*** Text under study ***
Whistleblowers: Biden ATF Drafting Gun Rule to Ban Private Sales
A watchdog group claimed on Wednesday that whistleblowers have revealed a plan at the Biden Administration’s Bureau of Alcohol, Tobacco, Firearms, and Explosives (ATF) to implement a new rule that would ban all private gun sales.
As reported by the New York Post, the watchdog group Empower Oversight said that the report came from two whistleblowers inside the ATF, and that the draft rule in question would require background checks for most or all firearms sales.
It would be similar to a proposal that Biden himself made back in August, demanding that everyone who “repetitively” sells guns must be registered as a federally-licensed gun dealer, and thus be forced to undergo background checks. Gun dealers who are federally licensed must enter the information of all purchasing customers into the FBI’s National Instant Criminal Background Check System (NICS).
Tristan Leavitt, the president of Empower Oversight, took to X to give more information about the alleged plot.
“At the direction of the White House, ATF has drafted a 1,300-page document to justify a rule effectively banning the private sale of firearms,” Leavitt said in a series of posts. “The whistleblowers say the rule is being drafted by Senior Policy Counsel Eric Epstein, who worked as the Phoenix Field Office’s Division Counsel during Operation Wide Receiver (a precursor of Operation Fast and Furious).”
“Such a sweeping rule with the effect of banning private sales would clearly violate the Second Amendment to the United States Constitution, which declares that ‘the right of the people to keep and bear Arms, shall not be infringed,” Leavitt pointed out.
Following the report, Empower Oversight made a Freedom of Information Act (FOIA) request on Wednesday to both the Department of Justice (DOJ) and the ATF, demanding all communications between the White House and both agencies involving any such plan.
An ATF spokeswoman refused to comment on the whistleblowers’ allegations, but simply said that “because the proposed rule is still working its way through the process, we cannot comment further.”
If the new rule were to be implemented, it would most likely face legal action that would eventually end up before the Supreme Court. Gun control has become one of Biden’s top priorities, with the administration seeking numerous ways to crack down on Second Amendment Rights, particularly in the aftermath of the Supreme Court’s landmark decision in June of 2022 in the case of New York State Rifle & Pistol Association Inc. v. Bruen, which overturned an over 100-year old law in New York demanding that residents who wished to seek a concealed-carry permit had to provide “proper cause” before doing so.
*** Available data ***
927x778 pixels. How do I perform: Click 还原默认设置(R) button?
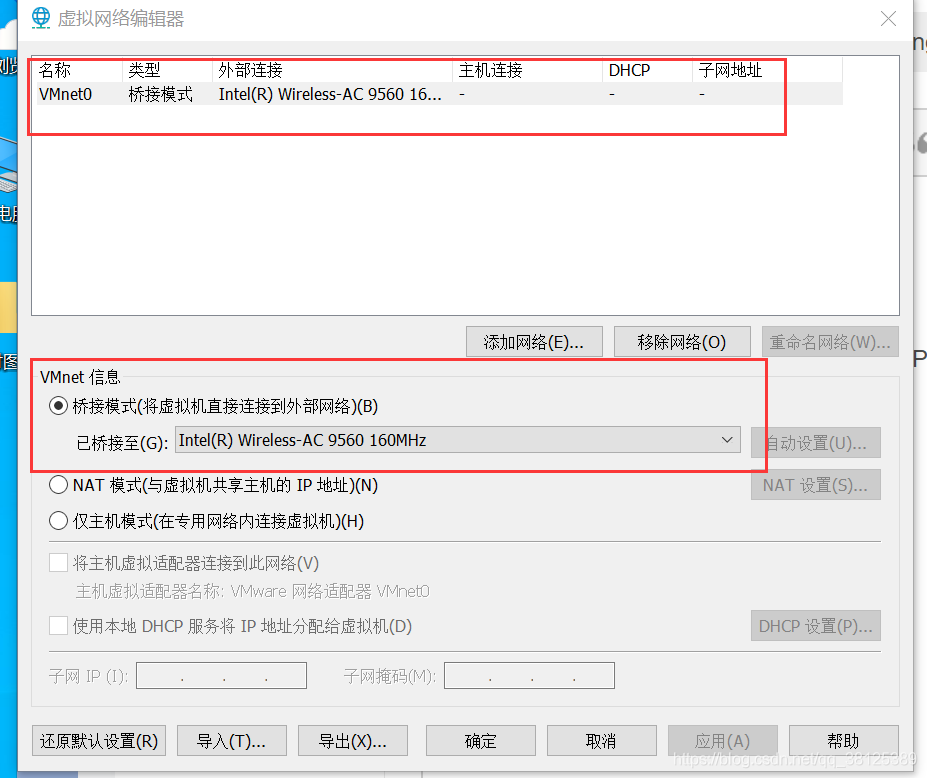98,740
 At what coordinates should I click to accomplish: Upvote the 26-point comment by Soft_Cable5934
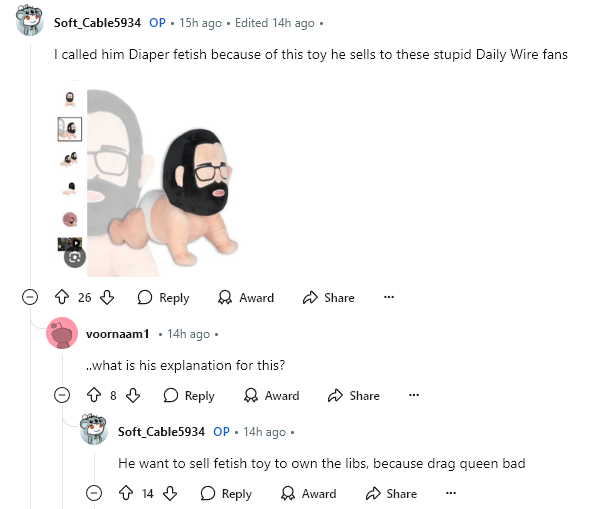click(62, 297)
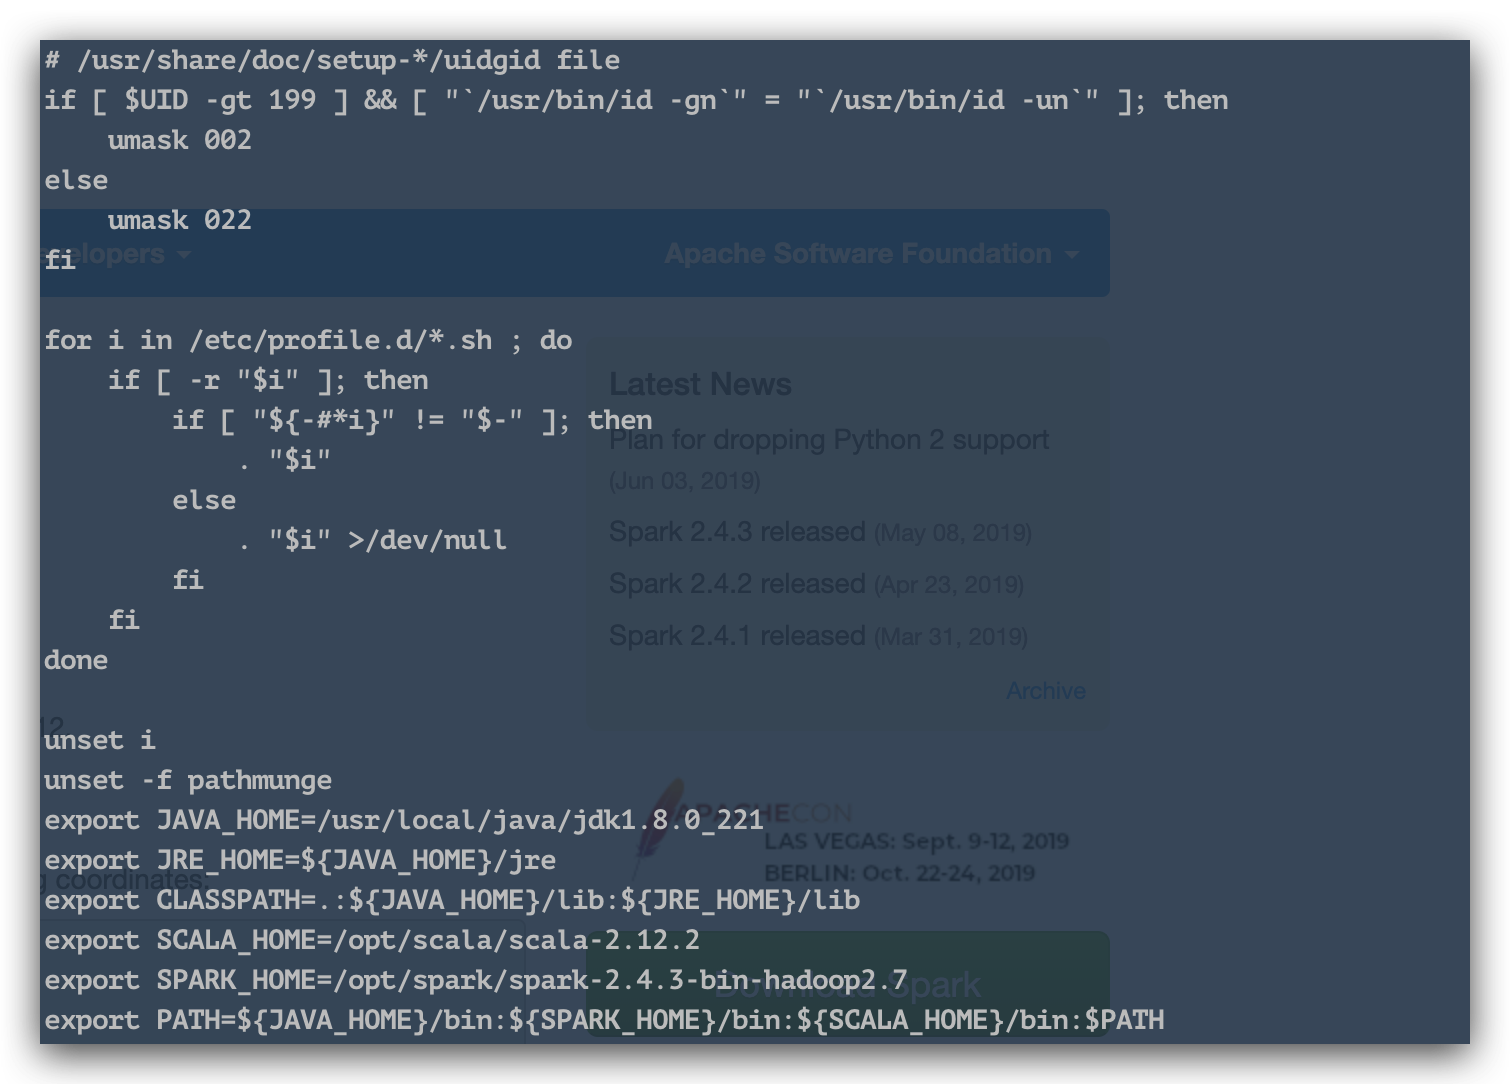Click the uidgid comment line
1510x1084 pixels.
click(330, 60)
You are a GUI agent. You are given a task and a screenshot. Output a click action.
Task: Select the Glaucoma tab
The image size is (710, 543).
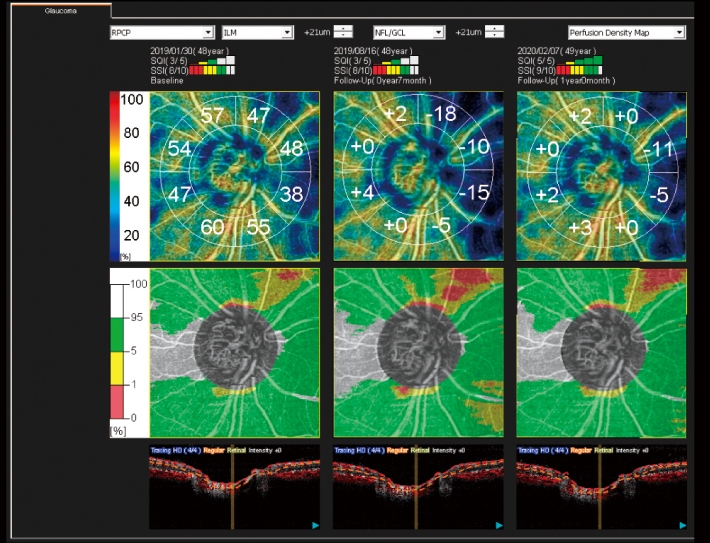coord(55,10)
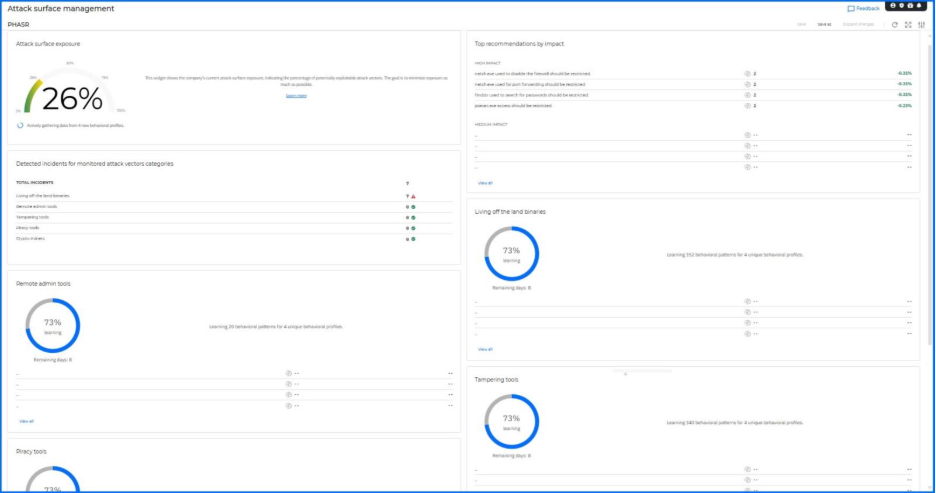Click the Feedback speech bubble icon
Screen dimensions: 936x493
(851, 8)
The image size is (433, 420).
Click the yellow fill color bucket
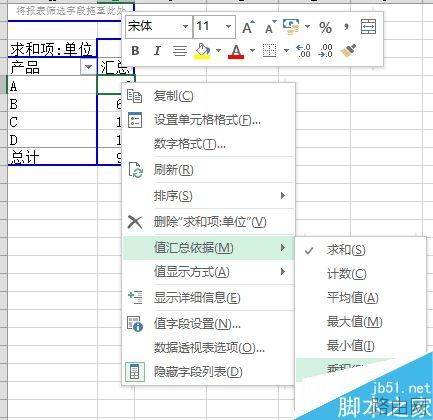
***
*** Available data ***
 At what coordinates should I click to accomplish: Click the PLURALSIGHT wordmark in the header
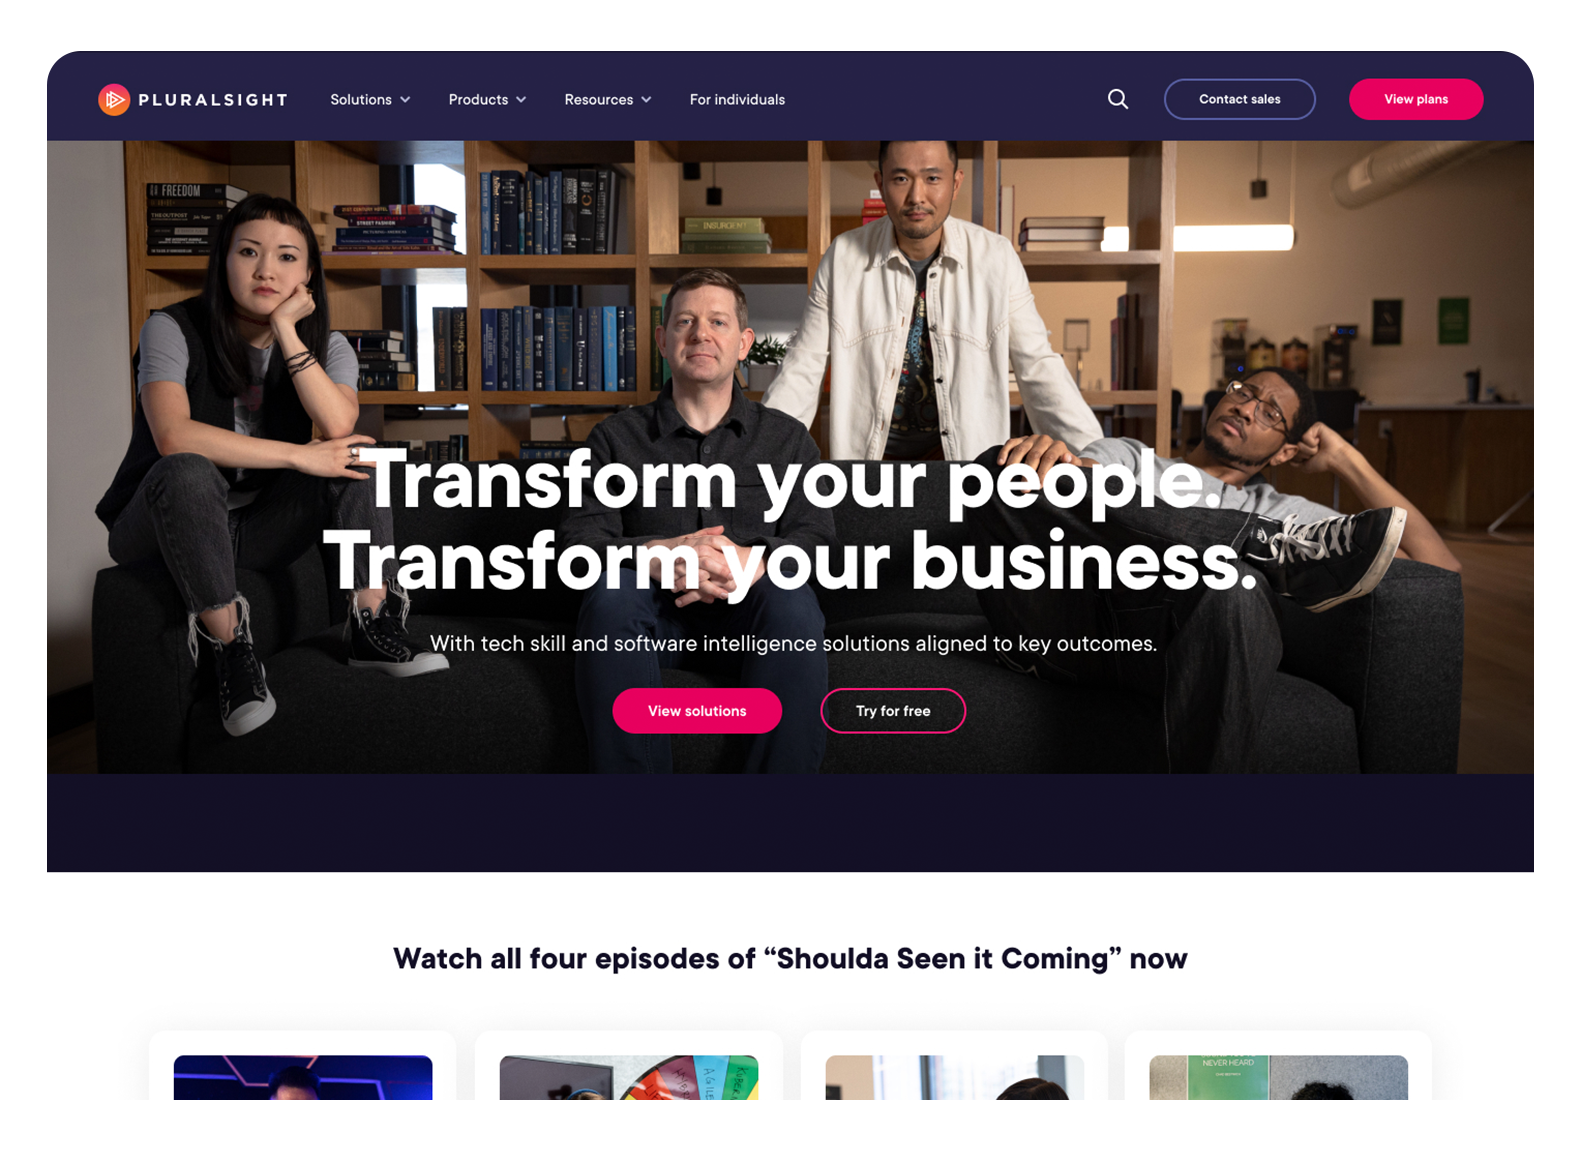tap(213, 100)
***
→ Required actions
[1] Write out the article on the ATF gun rule from "It would be" to "Check System (NICS).".
[2] How would you render this sentence from the article on the ATF gun rule in Spanish: "Tristan Leavitt, the president of Empower Oversight, took to X to give more information about the alleged plot."
[3] Do these statements agree with the article on the ATF gun rule? For each, answer yes or no and quote the deciding words. (a) The ATF's draft document runs 1,300 pages. (b) An ATF spokeswoman confirmed the whistleblowers' allegations. (c) Empower Oversight sent its FOIA request only to the Department of Justice.
Rely on the article on the ATF gun rule alone.

→ Solutions to the tasks
[1]
It would be similar to a proposal that Biden himself made back in August, demanding that everyone who “repetitively” sells guns must be registered as a federally-licensed gun dealer, and thus be forced to undergo background checks. Gun dealers who are federally licensed must enter the information of all purchasing customers into the FBI’s National Instant Criminal Background Check System (NICS).

[2] Tristan Leavitt, presidente de Empower Oversight, recurrió a X para dar más información sobre el supuesto complot.

[3]
(a) Yes: "ATF has drafted a 1,300-page document"
(b) No: "An ATF spokeswoman refused to comment on the whistleblowers’ allegations"
(c) No: "to both the Department of Justice (DOJ) and the ATF"